# [EXERCISE DIRECTIONS]
Edit the stretch from the start of the data through the line containing "Action: [273, 495]" by replacing each "icon" with "symbol", and leave everything else unchanged.

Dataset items
>> Start
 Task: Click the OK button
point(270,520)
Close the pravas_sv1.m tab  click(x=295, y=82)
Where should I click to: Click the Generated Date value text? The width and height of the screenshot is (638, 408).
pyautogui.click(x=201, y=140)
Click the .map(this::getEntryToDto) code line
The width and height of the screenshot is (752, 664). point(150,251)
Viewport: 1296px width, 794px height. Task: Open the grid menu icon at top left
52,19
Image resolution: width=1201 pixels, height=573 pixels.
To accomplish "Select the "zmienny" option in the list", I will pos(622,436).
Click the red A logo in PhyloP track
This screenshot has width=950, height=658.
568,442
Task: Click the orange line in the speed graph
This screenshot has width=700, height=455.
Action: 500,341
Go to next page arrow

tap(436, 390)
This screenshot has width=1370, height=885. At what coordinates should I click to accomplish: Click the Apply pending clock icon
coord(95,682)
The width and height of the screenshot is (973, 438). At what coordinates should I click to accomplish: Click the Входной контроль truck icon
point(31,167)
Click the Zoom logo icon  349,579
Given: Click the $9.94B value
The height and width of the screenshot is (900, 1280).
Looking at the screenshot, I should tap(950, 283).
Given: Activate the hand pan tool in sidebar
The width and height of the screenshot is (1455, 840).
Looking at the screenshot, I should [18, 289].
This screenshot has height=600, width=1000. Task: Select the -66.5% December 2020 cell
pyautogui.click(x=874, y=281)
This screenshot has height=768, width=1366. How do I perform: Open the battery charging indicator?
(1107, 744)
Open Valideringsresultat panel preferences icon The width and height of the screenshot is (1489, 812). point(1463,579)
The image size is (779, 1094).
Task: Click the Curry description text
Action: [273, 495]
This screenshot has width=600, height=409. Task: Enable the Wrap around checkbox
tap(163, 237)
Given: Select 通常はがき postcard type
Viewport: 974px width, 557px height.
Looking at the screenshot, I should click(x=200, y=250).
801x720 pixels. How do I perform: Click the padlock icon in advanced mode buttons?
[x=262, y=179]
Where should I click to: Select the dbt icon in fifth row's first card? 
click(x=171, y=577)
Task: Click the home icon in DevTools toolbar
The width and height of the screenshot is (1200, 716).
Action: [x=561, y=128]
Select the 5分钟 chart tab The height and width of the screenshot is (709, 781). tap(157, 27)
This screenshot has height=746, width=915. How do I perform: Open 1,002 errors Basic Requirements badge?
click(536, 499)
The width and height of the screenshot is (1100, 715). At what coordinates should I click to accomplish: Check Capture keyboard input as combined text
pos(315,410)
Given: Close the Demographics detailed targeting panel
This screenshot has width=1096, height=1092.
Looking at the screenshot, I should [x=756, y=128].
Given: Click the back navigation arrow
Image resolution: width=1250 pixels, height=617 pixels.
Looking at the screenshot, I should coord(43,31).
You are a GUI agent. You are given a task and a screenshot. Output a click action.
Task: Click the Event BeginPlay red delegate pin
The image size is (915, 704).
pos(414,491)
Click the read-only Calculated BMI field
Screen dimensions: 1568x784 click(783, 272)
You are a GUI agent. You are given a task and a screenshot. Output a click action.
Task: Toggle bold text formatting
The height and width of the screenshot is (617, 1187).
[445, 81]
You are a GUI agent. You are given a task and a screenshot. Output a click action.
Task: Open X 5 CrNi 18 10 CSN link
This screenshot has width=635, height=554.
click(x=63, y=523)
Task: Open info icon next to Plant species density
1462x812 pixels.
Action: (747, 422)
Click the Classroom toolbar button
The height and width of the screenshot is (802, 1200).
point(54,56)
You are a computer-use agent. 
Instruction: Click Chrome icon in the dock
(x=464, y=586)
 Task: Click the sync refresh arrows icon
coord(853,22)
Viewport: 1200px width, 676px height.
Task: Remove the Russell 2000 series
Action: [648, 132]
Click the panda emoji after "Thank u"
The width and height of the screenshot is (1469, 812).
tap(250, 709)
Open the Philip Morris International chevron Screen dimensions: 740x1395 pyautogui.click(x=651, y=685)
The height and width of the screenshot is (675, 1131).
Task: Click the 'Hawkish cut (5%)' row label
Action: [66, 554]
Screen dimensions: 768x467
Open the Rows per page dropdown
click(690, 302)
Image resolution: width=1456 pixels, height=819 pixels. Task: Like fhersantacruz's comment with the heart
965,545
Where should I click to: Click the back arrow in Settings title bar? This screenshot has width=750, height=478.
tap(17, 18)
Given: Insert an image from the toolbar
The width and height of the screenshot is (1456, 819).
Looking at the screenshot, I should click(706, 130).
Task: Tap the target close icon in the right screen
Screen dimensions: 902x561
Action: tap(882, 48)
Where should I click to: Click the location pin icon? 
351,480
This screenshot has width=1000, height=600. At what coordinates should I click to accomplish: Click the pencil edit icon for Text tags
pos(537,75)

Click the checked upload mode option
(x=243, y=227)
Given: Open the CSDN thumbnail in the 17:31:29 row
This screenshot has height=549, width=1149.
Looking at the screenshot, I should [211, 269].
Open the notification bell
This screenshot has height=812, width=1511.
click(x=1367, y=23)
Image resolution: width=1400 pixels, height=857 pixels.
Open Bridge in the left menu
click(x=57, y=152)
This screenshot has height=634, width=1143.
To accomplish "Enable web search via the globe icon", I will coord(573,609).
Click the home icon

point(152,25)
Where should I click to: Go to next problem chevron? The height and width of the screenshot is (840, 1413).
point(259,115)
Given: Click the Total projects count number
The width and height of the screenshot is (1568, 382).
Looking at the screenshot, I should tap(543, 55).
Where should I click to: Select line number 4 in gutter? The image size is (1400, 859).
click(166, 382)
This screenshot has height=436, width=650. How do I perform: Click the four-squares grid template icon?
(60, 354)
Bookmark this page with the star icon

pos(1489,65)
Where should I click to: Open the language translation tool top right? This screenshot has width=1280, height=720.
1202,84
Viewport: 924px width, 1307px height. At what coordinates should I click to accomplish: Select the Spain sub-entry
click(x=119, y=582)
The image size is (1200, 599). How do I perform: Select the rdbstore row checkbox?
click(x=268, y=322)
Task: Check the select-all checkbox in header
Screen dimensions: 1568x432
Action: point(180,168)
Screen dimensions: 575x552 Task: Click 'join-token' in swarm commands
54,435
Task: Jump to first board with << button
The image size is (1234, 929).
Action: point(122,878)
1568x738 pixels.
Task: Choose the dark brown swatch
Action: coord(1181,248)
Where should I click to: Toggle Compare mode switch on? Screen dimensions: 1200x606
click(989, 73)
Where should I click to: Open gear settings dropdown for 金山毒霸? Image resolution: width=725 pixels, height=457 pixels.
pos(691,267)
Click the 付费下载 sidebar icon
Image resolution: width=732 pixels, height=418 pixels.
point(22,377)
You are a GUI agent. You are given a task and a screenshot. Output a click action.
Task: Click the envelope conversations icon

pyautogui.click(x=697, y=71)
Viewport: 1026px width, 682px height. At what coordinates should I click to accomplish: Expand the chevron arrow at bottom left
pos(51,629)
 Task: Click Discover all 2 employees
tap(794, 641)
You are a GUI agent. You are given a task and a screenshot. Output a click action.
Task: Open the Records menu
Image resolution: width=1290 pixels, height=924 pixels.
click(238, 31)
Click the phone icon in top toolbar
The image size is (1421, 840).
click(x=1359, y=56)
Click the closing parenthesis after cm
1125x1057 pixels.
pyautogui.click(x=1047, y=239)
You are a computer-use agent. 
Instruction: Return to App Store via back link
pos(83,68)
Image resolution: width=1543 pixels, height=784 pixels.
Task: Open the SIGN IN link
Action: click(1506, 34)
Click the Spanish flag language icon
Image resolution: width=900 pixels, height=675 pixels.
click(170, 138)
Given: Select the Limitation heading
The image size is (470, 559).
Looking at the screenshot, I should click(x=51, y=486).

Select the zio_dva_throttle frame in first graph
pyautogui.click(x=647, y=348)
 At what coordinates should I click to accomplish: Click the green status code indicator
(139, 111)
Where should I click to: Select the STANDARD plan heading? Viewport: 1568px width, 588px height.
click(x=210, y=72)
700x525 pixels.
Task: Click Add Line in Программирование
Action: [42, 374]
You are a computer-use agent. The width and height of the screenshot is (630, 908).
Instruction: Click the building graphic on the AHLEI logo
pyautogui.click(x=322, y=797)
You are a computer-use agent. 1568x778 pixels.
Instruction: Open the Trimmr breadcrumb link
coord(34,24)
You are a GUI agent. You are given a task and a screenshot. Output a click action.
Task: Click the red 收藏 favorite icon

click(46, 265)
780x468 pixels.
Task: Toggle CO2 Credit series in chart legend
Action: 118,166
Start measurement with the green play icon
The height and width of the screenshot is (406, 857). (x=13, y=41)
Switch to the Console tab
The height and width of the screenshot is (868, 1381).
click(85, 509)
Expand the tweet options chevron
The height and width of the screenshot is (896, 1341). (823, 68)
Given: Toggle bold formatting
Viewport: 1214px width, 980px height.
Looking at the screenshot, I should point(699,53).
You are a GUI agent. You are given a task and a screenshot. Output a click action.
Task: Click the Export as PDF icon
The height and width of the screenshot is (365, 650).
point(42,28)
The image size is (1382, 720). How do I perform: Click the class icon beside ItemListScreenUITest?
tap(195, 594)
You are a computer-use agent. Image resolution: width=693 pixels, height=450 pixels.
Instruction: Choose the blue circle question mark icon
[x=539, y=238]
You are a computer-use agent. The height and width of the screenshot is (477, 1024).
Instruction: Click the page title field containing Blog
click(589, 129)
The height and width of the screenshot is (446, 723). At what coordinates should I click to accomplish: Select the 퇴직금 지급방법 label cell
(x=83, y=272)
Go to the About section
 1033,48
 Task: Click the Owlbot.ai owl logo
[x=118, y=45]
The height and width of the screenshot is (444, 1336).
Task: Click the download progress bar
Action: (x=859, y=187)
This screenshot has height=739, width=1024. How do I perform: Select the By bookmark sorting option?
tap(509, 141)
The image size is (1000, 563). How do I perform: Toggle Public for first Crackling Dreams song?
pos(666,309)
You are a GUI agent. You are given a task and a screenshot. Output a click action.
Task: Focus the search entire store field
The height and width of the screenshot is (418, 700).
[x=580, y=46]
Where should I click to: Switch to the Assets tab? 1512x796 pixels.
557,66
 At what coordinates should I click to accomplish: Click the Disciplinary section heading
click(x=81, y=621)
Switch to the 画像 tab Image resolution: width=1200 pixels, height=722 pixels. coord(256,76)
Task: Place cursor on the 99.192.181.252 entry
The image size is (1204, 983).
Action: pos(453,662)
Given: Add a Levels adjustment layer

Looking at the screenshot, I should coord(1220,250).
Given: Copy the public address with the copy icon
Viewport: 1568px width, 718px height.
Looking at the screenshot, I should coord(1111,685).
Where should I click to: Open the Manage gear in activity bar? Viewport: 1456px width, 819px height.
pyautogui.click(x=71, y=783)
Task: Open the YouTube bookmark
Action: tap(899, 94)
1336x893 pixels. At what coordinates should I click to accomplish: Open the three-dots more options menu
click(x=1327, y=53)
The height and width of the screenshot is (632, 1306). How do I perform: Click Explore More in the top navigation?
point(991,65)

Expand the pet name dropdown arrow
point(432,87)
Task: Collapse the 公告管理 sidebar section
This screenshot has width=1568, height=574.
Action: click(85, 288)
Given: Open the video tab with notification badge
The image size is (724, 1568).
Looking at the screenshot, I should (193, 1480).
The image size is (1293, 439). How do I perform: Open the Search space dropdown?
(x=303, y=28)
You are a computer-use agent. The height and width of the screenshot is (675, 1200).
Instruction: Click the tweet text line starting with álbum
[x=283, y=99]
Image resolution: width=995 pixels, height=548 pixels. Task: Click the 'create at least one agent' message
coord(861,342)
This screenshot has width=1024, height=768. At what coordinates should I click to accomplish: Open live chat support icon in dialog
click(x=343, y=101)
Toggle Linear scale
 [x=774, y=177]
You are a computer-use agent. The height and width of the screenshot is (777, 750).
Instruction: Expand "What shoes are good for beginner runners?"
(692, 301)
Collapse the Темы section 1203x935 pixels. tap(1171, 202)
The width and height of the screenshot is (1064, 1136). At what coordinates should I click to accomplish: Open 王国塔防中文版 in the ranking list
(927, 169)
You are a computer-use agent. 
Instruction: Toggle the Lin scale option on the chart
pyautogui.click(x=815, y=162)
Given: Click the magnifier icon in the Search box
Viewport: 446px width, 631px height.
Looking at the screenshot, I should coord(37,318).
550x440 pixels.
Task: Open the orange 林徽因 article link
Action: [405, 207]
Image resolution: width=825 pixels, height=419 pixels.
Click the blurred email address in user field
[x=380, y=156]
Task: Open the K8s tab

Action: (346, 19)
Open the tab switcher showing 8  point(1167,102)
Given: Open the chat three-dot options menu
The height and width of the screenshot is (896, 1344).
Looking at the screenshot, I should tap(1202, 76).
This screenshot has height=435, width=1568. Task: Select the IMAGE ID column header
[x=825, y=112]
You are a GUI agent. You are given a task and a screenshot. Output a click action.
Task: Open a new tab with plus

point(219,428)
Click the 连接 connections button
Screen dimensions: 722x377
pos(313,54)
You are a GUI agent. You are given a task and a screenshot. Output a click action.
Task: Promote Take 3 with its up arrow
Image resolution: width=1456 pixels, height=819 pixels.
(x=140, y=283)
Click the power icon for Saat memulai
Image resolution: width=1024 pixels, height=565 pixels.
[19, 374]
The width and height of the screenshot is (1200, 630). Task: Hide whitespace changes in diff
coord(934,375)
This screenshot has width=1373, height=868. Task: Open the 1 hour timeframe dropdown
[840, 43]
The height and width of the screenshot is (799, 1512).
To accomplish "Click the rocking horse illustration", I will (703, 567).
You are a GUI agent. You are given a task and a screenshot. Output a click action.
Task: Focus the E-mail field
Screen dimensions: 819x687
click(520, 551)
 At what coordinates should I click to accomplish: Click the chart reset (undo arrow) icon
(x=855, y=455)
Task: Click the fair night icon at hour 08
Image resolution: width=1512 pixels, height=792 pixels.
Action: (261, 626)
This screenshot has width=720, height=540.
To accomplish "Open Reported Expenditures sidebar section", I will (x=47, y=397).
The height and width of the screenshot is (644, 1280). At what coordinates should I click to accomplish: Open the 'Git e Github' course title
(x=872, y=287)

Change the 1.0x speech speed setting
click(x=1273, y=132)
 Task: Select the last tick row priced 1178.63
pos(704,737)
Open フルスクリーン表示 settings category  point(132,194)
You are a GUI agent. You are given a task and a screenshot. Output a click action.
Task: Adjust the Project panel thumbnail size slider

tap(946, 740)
>> End
# [WRITTEN RESPONSE]
 Task: Click the OK button
point(270,520)
Close the pravas_sv1.m tab  click(x=295, y=82)
Where should I click to: Click the Generated Date value text? The width and height of the screenshot is (638, 408).
pyautogui.click(x=201, y=140)
Click the .map(this::getEntryToDto) code line
The width and height of the screenshot is (752, 664). point(150,251)
Viewport: 1296px width, 794px height. Task: Open the grid menu symbol at top left
52,19
Image resolution: width=1201 pixels, height=573 pixels.
To accomplish "Select the "zmienny" option in the list", I will pos(622,436).
Click the red A logo in PhyloP track
This screenshot has width=950, height=658.
568,442
Task: Click the orange line in the speed graph
This screenshot has width=700, height=455.
Action: 500,341
Go to next page arrow

tap(436, 390)
This screenshot has width=1370, height=885. At what coordinates should I click to accomplish: Click the Apply pending clock symbol
coord(95,682)
The width and height of the screenshot is (973, 438). At what coordinates should I click to accomplish: Click the Входной контроль truck symbol
point(31,167)
Click the Zoom logo symbol  349,579
Given: Click the $9.94B value
The height and width of the screenshot is (900, 1280).
Looking at the screenshot, I should tap(950, 283).
Given: Activate the hand pan tool in sidebar
The width and height of the screenshot is (1455, 840).
Looking at the screenshot, I should [18, 289].
This screenshot has height=600, width=1000. Task: Select the -66.5% December 2020 cell
pyautogui.click(x=874, y=281)
This screenshot has height=768, width=1366. How do I perform: Open the battery charging indicator?
(1107, 744)
Open Valideringsresultat panel preferences symbol The width and height of the screenshot is (1489, 812). point(1463,579)
The image size is (779, 1094).
Task: Click the Curry description text
Action: [273, 495]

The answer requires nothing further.